To use it, a patch cord is run from the guitar into the jack on the mic. The stock wireless receiver from the mic system is then plugged into the guitar amp. The modified ‘mic’ now transmits the guitar signals to the guitar amp! You may think it would be awkward to hold that mic while jamming. You’d be right if [mattthegamer463] didn’t come up with a nice looking aluminum and rubber belt clip.

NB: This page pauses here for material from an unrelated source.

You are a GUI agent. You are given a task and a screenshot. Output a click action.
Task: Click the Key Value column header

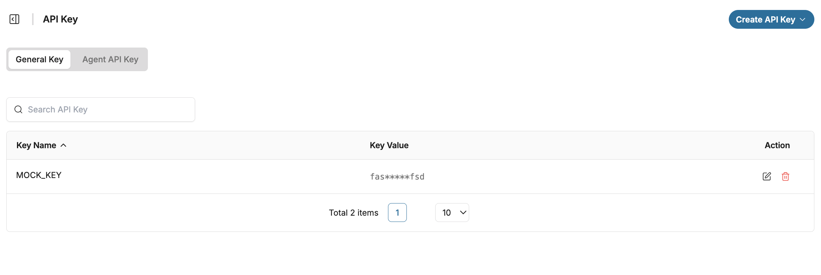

16 thoughts on “Wireless Mic Helps Guitarist Rock Out Un-Tethered

  1. dont usw people use their smartphones and bluetooth for such stuff? via otg one can plug in a stereo line in, so one can transmit guitar and mic simultanously( otherwise the usual headphone jack has one input channel) so only thing one needs is a reciever and those start at 5 €

    1. Good luck with latency then. The above solution isn’t even technically right as it almost certainly injects the electret mic DC supply into the guitar, but surely it’s much more playable than any solution involving a cellphone and bluetooth.

      1. He said diaphragm, as in dynamic. The hookup may still be wrong. The mic is hot on both sides, the circuit may be also. Or it is not differential just hot to ground on one side only. The correct side needs to go to guitar ground.
        Even if no latency, Bluetooth isn’t the kind of fuzz or sound any guitarist would like to hear. More like tone sucker.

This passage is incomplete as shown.